▸ WORK REQUIRED: Extend the FDIC insurance transcript below, picking up right after its final sentence.

▸ TEXT SECTION:
Helpful Home Improvement Tips: FDIC Insurance
Federal Deposit Insurance Corporation Explained
Hey everyone. Tyler here for another Safepact.com video question of the day where I take some of the most commonly asked questions about home improvement and contractors and I answer them for you right here on youtube, and today I’m going to talk about something you’ve probably heard about in commercials, and probably seen in some fine print, but never knew what it was or how it worked and that’s FDIC insurance.
FDIC stands for Federal Deposit Insurance Corporation and they insure deposit bank accounts for up to 0,000. Even though they are sponsored by the government the FDIC is actually an independent corporation that works with the government to make sure that the money that people have in their bank accounts will be safe in case something happens to the bank.
Pretty much every type of bank account is FDIC insured. Checking, Savings, high interest savings, and even your CDs. Plus the FDIC insures each bank account individually so if you have both a checking and a savings they are both insured for the 250,000.

▸ DATASET CONTENT:
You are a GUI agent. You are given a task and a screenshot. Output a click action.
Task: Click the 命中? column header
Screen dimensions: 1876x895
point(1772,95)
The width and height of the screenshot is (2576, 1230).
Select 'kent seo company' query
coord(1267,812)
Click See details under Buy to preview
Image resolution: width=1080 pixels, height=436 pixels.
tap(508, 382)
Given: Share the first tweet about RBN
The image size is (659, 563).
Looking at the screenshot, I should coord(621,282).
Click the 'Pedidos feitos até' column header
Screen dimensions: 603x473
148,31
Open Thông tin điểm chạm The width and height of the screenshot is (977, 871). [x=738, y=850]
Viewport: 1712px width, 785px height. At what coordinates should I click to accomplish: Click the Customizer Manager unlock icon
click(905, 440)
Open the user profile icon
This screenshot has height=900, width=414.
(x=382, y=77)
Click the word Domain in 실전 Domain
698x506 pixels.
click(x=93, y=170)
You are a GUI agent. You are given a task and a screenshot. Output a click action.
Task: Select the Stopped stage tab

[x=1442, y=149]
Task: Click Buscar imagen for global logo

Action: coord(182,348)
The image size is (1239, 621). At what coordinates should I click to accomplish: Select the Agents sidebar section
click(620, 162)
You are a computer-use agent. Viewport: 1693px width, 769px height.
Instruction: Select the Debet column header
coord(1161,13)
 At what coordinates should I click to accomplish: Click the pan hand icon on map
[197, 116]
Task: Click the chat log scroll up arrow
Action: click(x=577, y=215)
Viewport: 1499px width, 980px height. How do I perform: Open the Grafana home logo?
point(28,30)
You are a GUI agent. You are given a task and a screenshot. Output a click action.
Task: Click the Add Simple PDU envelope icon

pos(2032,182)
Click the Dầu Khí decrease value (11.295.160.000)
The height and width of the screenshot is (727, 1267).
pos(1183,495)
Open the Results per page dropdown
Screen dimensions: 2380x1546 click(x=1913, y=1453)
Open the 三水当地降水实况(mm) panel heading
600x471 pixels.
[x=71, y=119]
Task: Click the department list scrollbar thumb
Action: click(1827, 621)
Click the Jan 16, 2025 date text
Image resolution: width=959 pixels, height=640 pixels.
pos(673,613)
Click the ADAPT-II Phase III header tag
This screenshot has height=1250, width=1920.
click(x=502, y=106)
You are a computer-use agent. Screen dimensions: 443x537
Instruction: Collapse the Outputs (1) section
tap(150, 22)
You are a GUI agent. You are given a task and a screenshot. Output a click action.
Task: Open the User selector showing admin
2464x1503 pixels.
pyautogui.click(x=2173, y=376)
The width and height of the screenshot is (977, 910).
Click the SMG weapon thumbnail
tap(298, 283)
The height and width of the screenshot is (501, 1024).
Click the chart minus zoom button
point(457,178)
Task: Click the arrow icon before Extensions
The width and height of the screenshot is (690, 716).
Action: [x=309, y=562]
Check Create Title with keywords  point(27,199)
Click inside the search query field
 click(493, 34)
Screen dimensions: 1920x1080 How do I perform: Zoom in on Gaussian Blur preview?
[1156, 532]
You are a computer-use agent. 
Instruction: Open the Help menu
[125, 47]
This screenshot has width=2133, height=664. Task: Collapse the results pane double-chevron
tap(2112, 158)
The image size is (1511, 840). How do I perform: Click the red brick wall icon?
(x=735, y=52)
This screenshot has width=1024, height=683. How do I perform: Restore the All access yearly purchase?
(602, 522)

▸ EXERCISE RESULT:
The things that aren’t insured by the FDIC can be described as putting your money somewhere other than a physical account. This would be things like stocks, bonds, and mutual funds because you’re putting your money in the market, and safety deposit boxes because you’re just putting your money in a box and not an account.
Your money is insured against a massive computer failure at the bank or if there is an economic tanking and there is a sudden run on money. It is not insured from a robbery or any other type of theft.
If you have any further questions about the FDIC and what they do, be sure to ask me here on youtube or on facebook. Like us while you’re at it too. For Safepact.com this has been Tyler….build safe out there.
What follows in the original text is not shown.